Dissemination of the SDSS data to the widest possible audience has been an integral part of the project from the beginning. As discussed everywhere in the text of this proposal, our highest priority is to produce data of the highest quality. Not the least of the motivations for doing so is the expectation that the data will be used both by the professional astronomers and by the public in a wide variety of ways: as an educational tool in grade schools and colleges; by professional and amateur astronomers alike as a research tool; and as a window on the vast variety and beauty of the cosmos. We do not at this point in the project have a detailed plan for dissemination, but fully expect to be able to use the rich traditions and resources available already to the astronomical community; the professional and amateur societies, the planetarium and library communities, NASA's data centers and, of course, the internet.

Whether or not the current structure of the WWW and individual browsers running on small home and school computers is still the technology of choice near the completion point of the SDSS is not really relevant. Almost surely today's technology and data structures will be superseded within a few years. But the consumer demand for a mechanism that widely and simply searches the public universe of digital data, and then delivers it to the home or classroom in a largely transparent, machine-independent form, is now well-established, and can surely only grow with time.

The purpose of this section is not to present a plan for presentation of SDSS products to the K--12 or public community; such a task is most obviously a non-trivial one. Here we merely wish to point out the natural match of SDSS to the new digital capabilities appearing in the home and school. One of several traditional barriers to delivery of front-line scientific data to the public is the lack of homogeneity of available material. A grade school teacher who needs an image of an astronomical object, a high school teacher who wishes to demonstrate simple principles of spectroscopy with an actual stellar spectrum, and an amateur astronomer desiring a finding chart, must each turn to different sources, and often must identify a new source with each new need. The WWW and Internet finally present the technically-unsophisticated consumer with highly uniform search, fetch, display, and capture protocols. The SDSS will now present a totally homogeneous, comprehensive data source that can be probed with these flexible public tools.

The claimed thirst for homogeneous astronomical data banks is not illusory. Perhaps the closest currently-available public resource is the HST Guide Star Catalog (GSC). Despite the fact that those data reach only m~14 (~104 less sensitive than the SDSS images), are available in only one color (versus 5 for SDSS), and have only the crudest flux calibration, within literally months of public release the GSC was embraced by a startling variety of applications. Each issue of Sky and Telescope offers 4-5 different products which remarket the GSC for the general public.

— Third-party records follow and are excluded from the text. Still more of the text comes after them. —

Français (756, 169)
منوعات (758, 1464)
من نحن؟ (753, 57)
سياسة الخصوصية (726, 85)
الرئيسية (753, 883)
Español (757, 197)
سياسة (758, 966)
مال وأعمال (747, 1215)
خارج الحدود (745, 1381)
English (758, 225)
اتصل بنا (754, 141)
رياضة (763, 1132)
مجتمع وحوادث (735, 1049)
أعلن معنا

We believe that the availability of the SDSS to the public, coming just as the public has also gained access to remarkably sophisticated digital manipulation tools in the home and classroom, will present wonderful new opportunities for education and public interest in astronomy. As but a primitive example of how homogeneous astronomical imaging and spectroscopy can be put to remarkably sophisticated use by untrained students, we have constructed a WWW exercise that allows high school and non-science university students to measure the value of the Hubble constant ab initio, using digital images and spectra. We invite the reader to visit the site at URL

http://www.astro.washington.edu/astro101/hubble/index.html

Just as has been the case with the Hubble GSC, we believe that educators, hobbyists, and small businesses will seize on the SDSS and rapidly create a large and diverse variety of applications. As the SDSS project settles into routine data production the project's activities will turn increasingly towards the dissemination of the data.